Reading a book on the Revolutionary war by Thomas Fleming last year, i was struck by a vignette from Valley Forge. On March 1, 1778, the Marquis de Lafayette brought George Washington the startling much-hoped-for glorious news that France would put all her resources behind the tiny frozen remnants of the Continental Army. It was the very first day of warm weather after a legendarily tough winter and a bunch of the soldiers were out playing a precursor of baseball called wickets, with sticks for bases, but otherwise more like our National Pastime than cricket. An overjoyed George Washington, the stern immutable leader suddenly took up a stickbat and asked to join. For a few minutes, GW played ball with the guys. Washington was a renowned horseman and, just like his famous successor Abe Lincoln who was a champion wrestler-boxer with forearms as thick as adult men's thighs, anecdotally held to be exceptional in throwing or lifting objects. [This always doesn't work out for the best, as in his youth, Oliver Cromwell was held to be the best "football" player in both Anglia and Cambridgeshire]. But Dwight D. Eisenhower was an All-American in his sophomore year at Army before a crushing knee injury ended his playing days. Gerald Ford was a two-time All American center at U. of Michigan and JFK, RMN, and Ronald Reagan all played on their college football teams. George H.W. Bush was captain of Yale's baseball team. Recently, only LBJ, Carter, Clinton, and GWB didn't play on a college team, but Bush Jr. was famously a cheerleader! Obama played high school basketball in Hawaii.

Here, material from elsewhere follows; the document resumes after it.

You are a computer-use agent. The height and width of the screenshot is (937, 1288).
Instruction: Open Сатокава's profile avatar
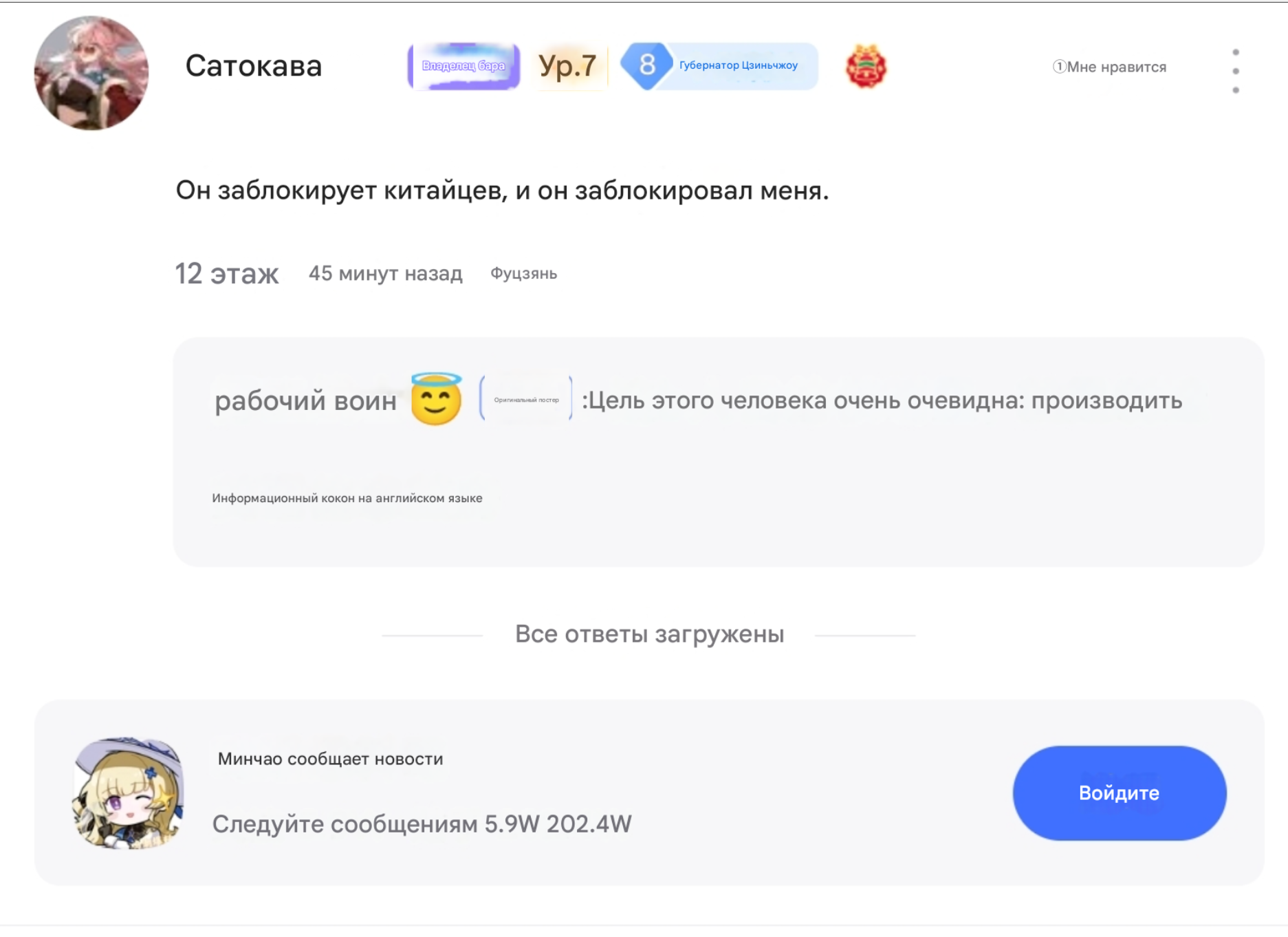(x=91, y=73)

I digress, but the point is that competitive sports are deep in the bone of the American project, if you will, and watching Obama do play-by-play at the Georgetown-Duke game last weekend reminded me that even if his policies are lame, his analysis of the two teams right then and there was excellent.

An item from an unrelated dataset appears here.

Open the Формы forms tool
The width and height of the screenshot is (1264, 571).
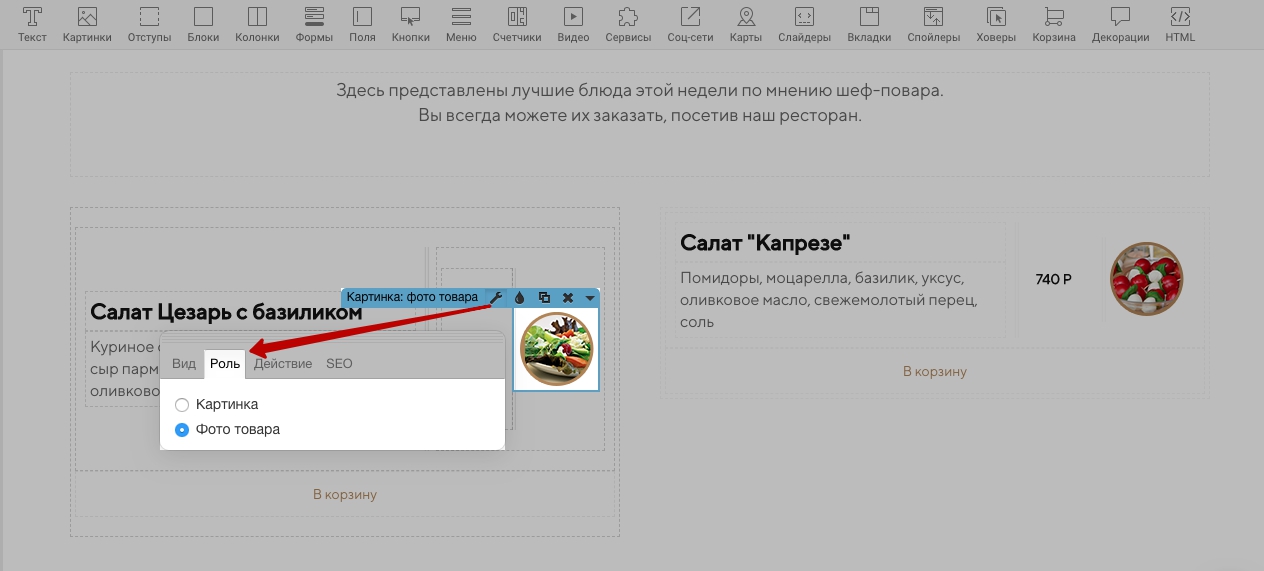coord(314,24)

Similarly, when soccer-fanatic Henry Kissinger learned of RMN's obsessive interest in college and NFL football, Henry the K applied his superanalytical skills in dissecting the game and would sit next to Nixon during the Sunday games and predict three out of every four plays called by the coach or QB of whatever team in whichever game they were watching. And Kissinger became so impressed with Nixon's own analytical prowess, he credits Tricky Dick with imagining the famous trip to China where Kissinger arranged the tortuous logistics through Pakistan's good offices and Nixon finally shocked the world by going to Beijing in '72.

The extensive digression above is to underline one of the true strengths of American ability to be flexible and suspend disbelief in the impossibility of a given project. The comeraderie which athletic competition builds and sustains are a bedrock to much of the inherent stability of the American way of life.

As Wellington said long afterward "Waterloo was won on the playing fields of Eton."

Now it is up to the Cubs whose last world championship [1908] was nearer in time to Waterloo than to today to figure out how to wing another World Series!